**WORK TO BE COMPLETED:**
Add 113 to both numbers in every coordinate pair on the lines of the source data from the line with "Notify me of new posts by email. (506, 865)" up to and including the last line, and write those lines out again with the text before each pair unchanged. Do not include the pictures.

— Start of DATASET RECORDS —

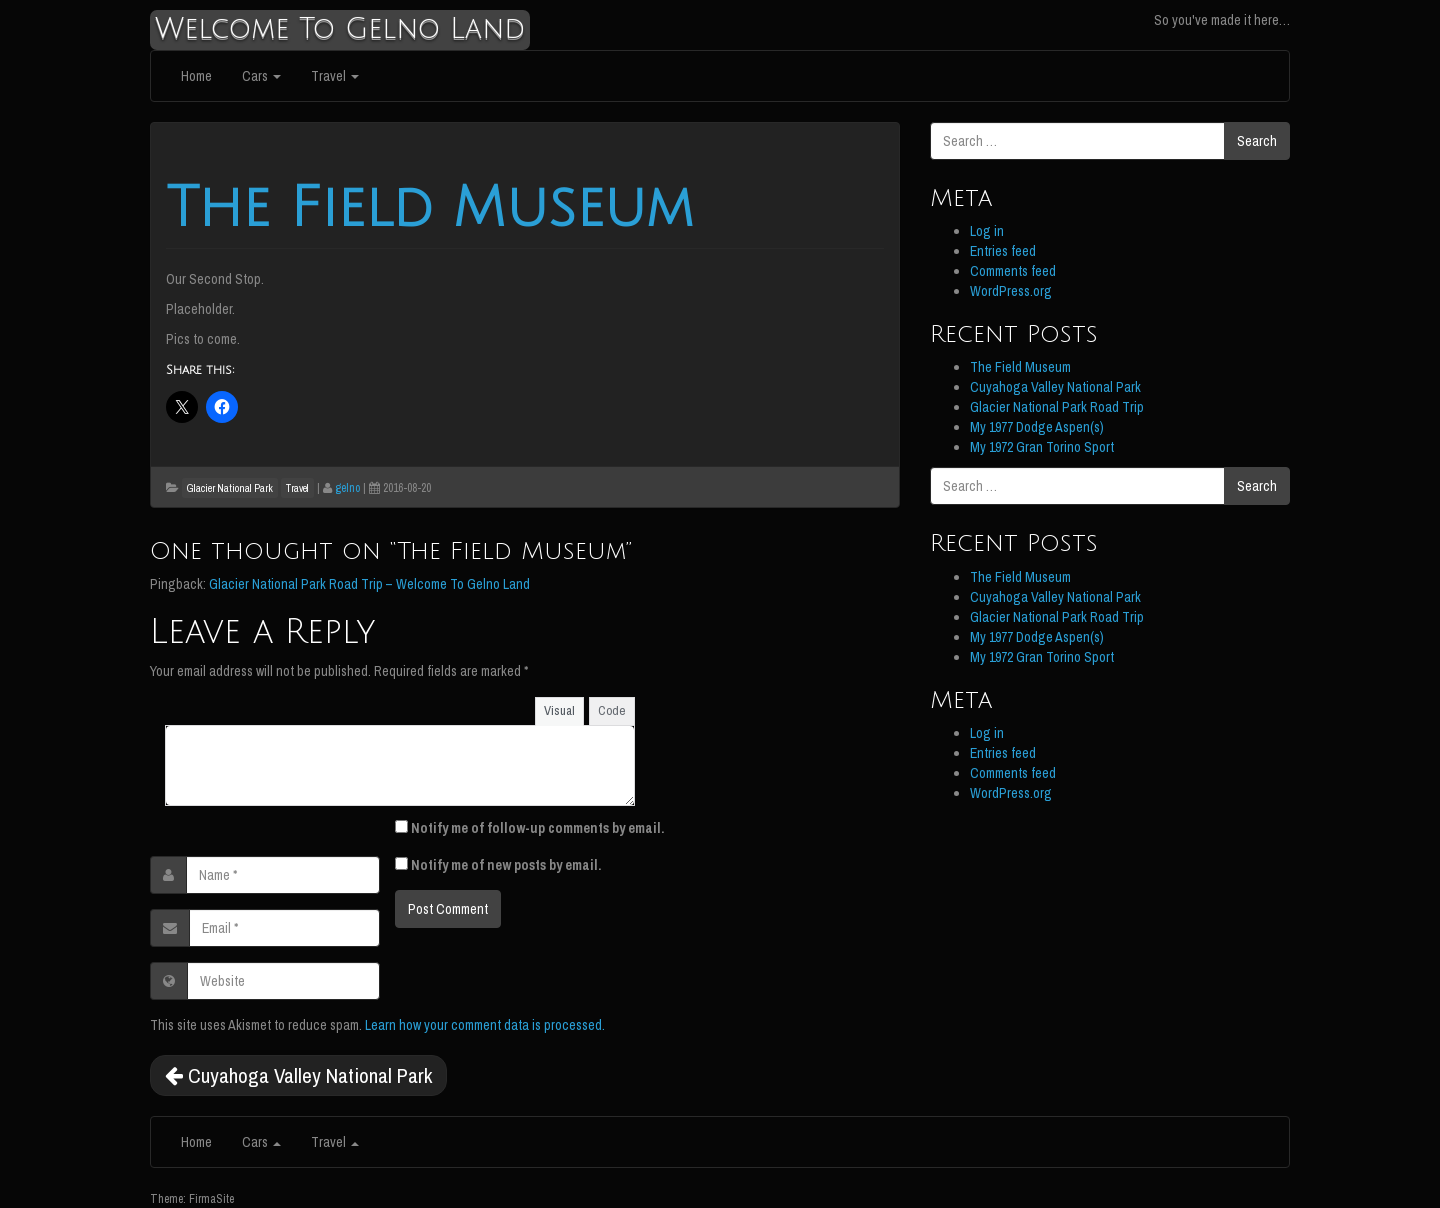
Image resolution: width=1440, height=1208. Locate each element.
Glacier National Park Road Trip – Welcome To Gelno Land (369, 584)
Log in (987, 231)
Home (196, 76)
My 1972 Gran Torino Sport (1042, 447)
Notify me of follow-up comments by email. (537, 828)
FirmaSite (211, 1199)
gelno (347, 488)
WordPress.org (1011, 291)
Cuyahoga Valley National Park (298, 1075)
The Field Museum (429, 208)
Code (612, 710)
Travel (335, 76)
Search (1257, 141)
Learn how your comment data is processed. (485, 1025)
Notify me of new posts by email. (506, 865)
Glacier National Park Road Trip (1057, 407)
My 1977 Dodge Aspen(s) (1037, 427)
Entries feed (1003, 251)
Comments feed (1013, 271)
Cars (261, 76)
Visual (559, 710)
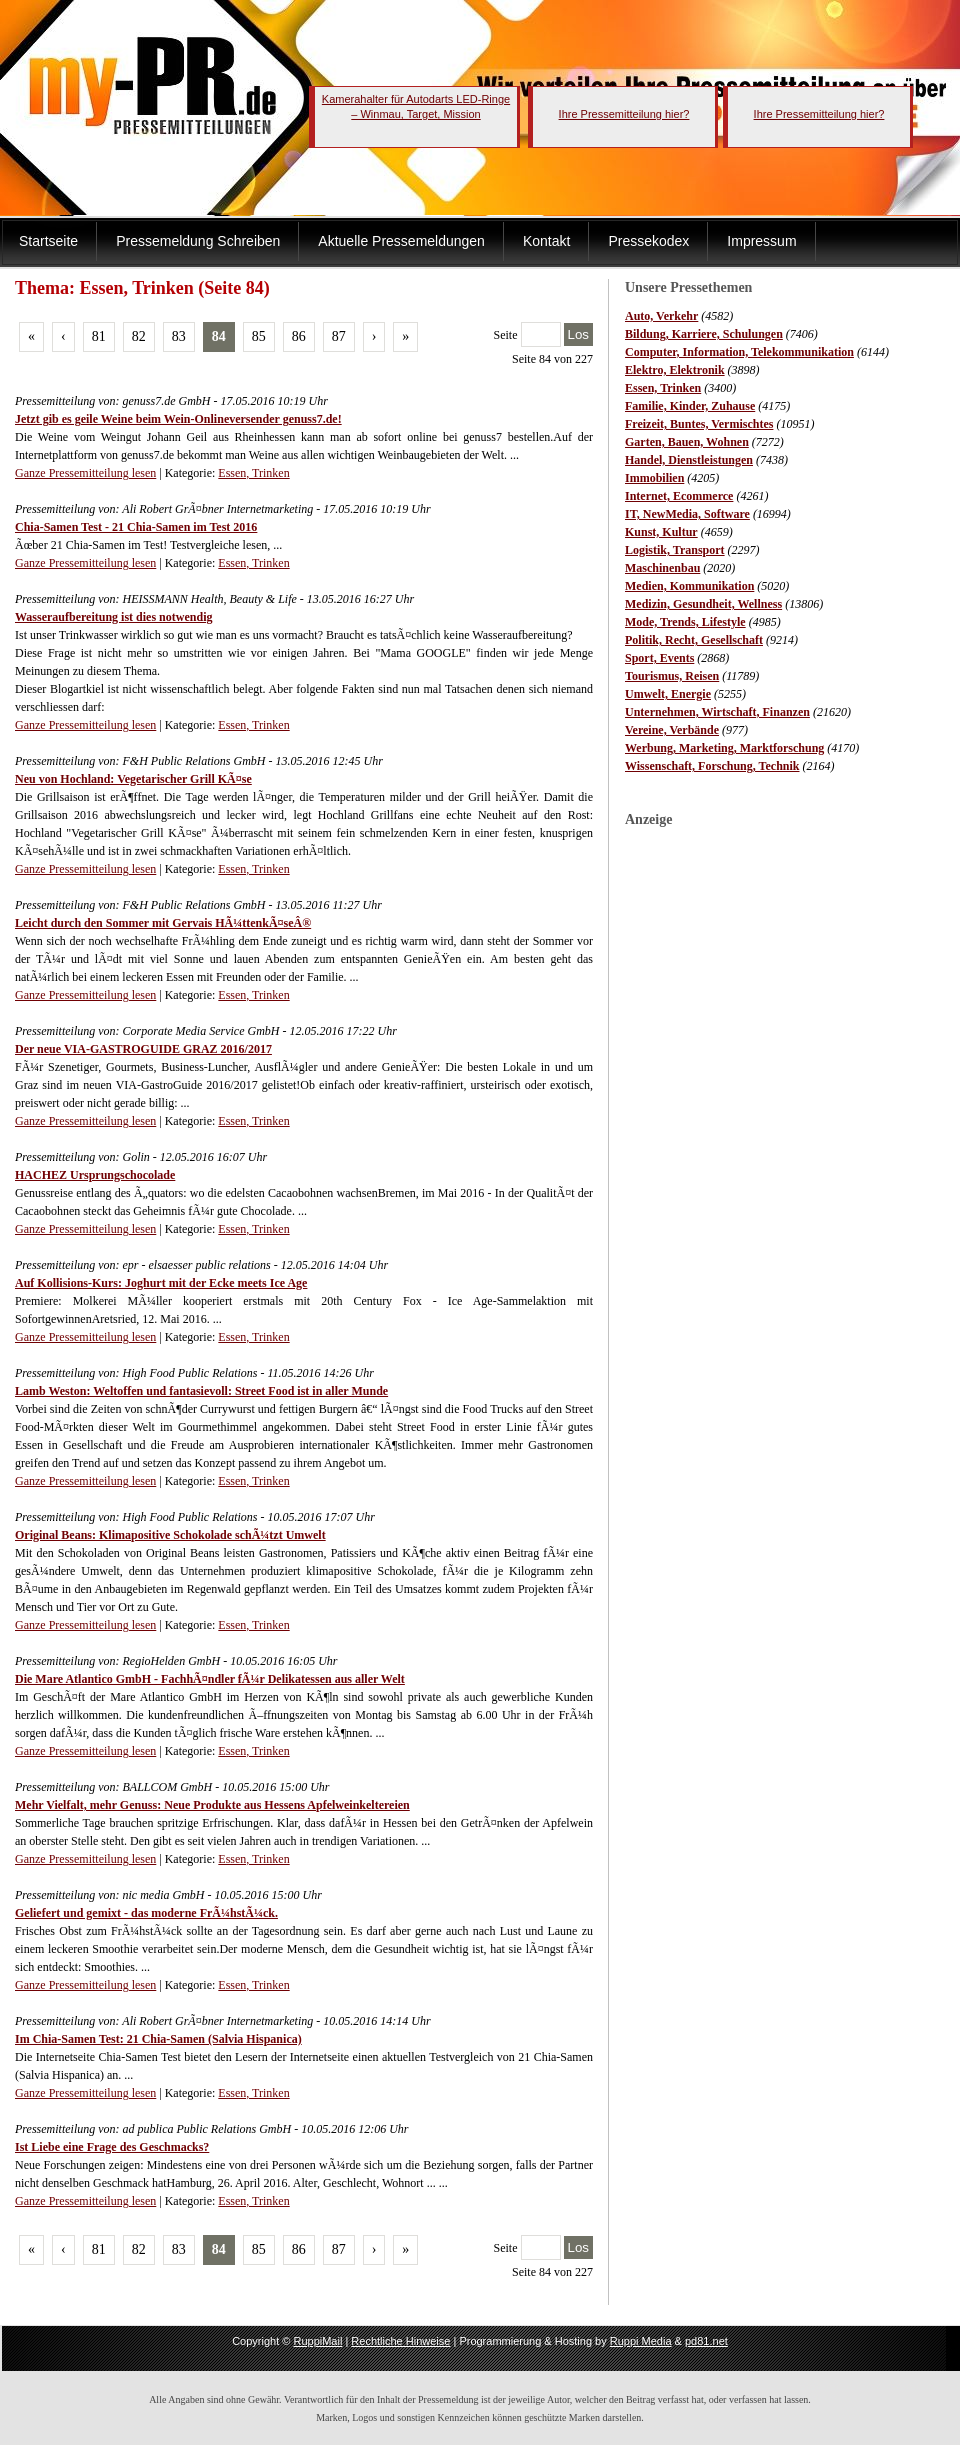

— End of DATASET RECORDS —

**EXERCISE ANSWER:**
Notify me of new posts by email. (619, 978)
Glacier National Park Road Trip (1170, 520)
My 1977 Dodge Aspen(s) (1150, 540)
Entries feed (1116, 364)
Comments feed (1126, 384)
Cars (374, 189)
Visual (672, 823)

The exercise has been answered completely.